EXERCICES
(1) Reproduisez fidèlement le passage du texte sur la notion de projet en droit de l'environnement, en commençant à « Rappel sur la » et en terminant à « l’urbanisme, droit fiscal…). ».
(2) Reprenez la rédaction du texte sur la notion de projet en droit de l'environnement à la suite de sa dernière phrase.

PAGE
========================

Rappel sur la notion de « projet » au sens des dispositions de l’article L.122-1 du Code de l’environnement à la suite de l’arrêt du Conseil d’Etat du 1er février 2021, n° 479730

  • La notion de « projet » dans le Code de l’environnement

La notion de « projet » est la notion centrale de l’approche de l’évaluation environnementale.

Cette notion, d’emploi courant, est polysémique, supposant de ne pas confondre son acceptation en droit de l’environnement avec celle retenue dans d’autres régimes juridiques (droit de l’urbanisme, droit fiscal…).

Il convient donc de s’attacher à la définition qui en est donnée par le Code de l’environnement, au regard de la finalité du contrôle de l’AE, à savoir l’impact du projet sur l’environnement.

Dans sa version la plus récente[1], l’article L 122-1 du Code de l’environnement dispose :

« I.-Pour l’application de la présente section, on entend par :

1° Projet : la réalisation de travaux de construction, d’installations ou d’ouvrages, ou d’autres interventions dans le milieu naturel ou le paysage, y compris celles destinées à l’exploitation des ressources du sol ;

2° Maître d’ouvrage : l’auteur d’une demande d’autorisation concernant un projet privé ou l’autorité publique qui prend l’initiative d’un projet ;

3° Autorisation : la décision de l’autorité ou des autorités compétentes qui ouvre le droit au maître d’ouvrage de réaliser le projet ;

4° L’autorité compétente : la ou les autorités compétentes pour délivrer l’autorisation du projet.

========================

DONNÉES DISPONIBLES
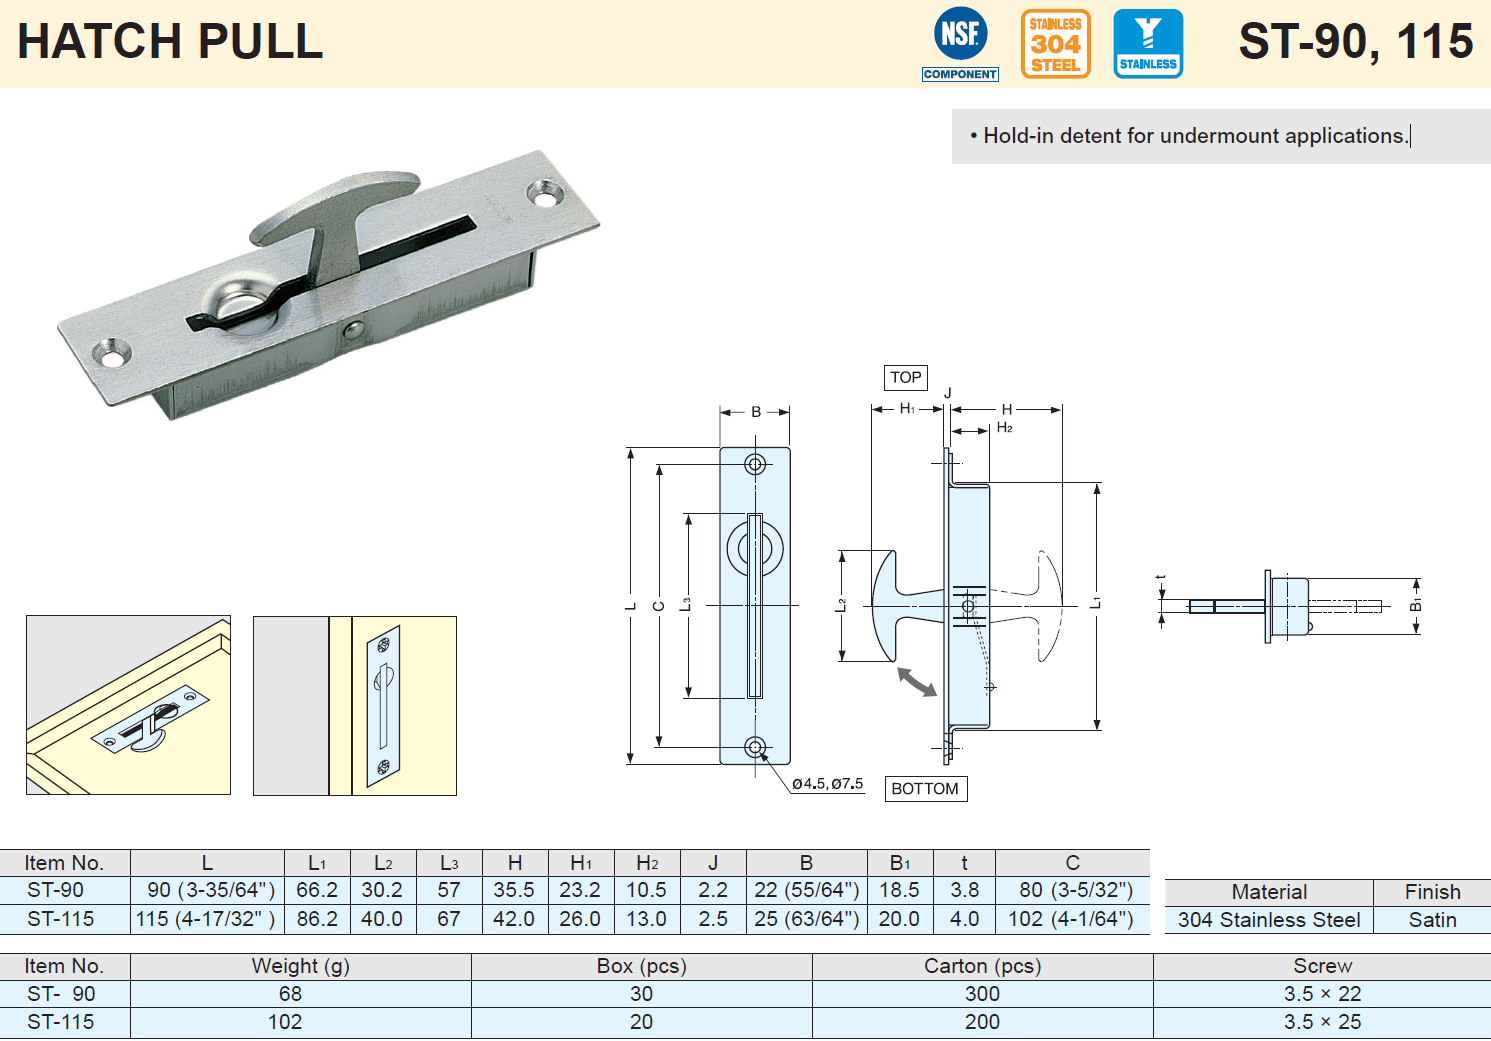Click the Ø4.5, Ø7.5 hole callout
The width and height of the screenshot is (1491, 1041).
pyautogui.click(x=827, y=784)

========================

RÉPONSES PAR EXERCICE
(1)
Rappel sur la notion de « projet » au sens des dispositions de l’article L.122-1 du Code de l’environnement à la suite de l’arrêt du Conseil d’Etat du 1er février 2021, n° 479730

  • La notion de « projet » dans le Code de l’environnement

La notion de « projet » est la notion centrale de l’approche de l’évaluation environnementale.

Cette notion, d’emploi courant, est polysémique, supposant de ne pas confondre son acceptation en droit de l’environnement avec celle retenue dans d’autres régimes juridiques (droit de l’urbanisme, droit fiscal…).

(2)
II.-Les projets qui, par leur nature, leur dimension ou leur localisation, sont susceptibles d’avoir des incidences notables sur l’environnement ou la santé humaine font l’objet d’une évaluation environnementale en fonction de critères et de seuils définis par voie réglementaire et, pour certains d’entre eux, après un examen au cas par cas. […]

III.- L’évaluation environnementale est un processus constitué de l’élaboration, par le maître d’ouvrage, d’un rapport d’évaluation des incidences sur l’environnement, dénommé ci-après ” étude d’impact “, de la réalisation des consultations prévues à la présente section, ainsi que de l’examen, par l’autorité compétente pour autoriser le projet, de l’ensemble des informations présentées dans l’étude d’impact et reçues dans le cadre des consultations effectuées et du maître d’ouvrage. […]

Lorsqu’un projet est constitué de plusieurs travaux, installations, ouvrages ou autres interventions dans le milieu naturel ou le paysage, il doit être appréhendé dans son ensemble, y compris en cas de fractionnement dans le temps et dans l’espace et en cas de multiplicité de maîtres d’ouvrage, afin que ses incidences sur l’environnement soient évaluées dans leur globalité. […] ».

En d’autres termes, il y a lieu de procéder à une évaluation globale, mais à l’échelle du « projet » pertinent, en vérifiant bien entendu que, soit par sous-évaluation du périmètre pertinent, soit par « fractionnement » temporel ou spatial du projet, certaines incidences du projet sur l’environnement ne soient ignorées.

Si chaque projet doit être appréhendé dans son ensemble, pour autant, chaque projet présente des caractéristiques et un périmètre qui sont tributaires de sa cohérence propre et de son degré de maturité.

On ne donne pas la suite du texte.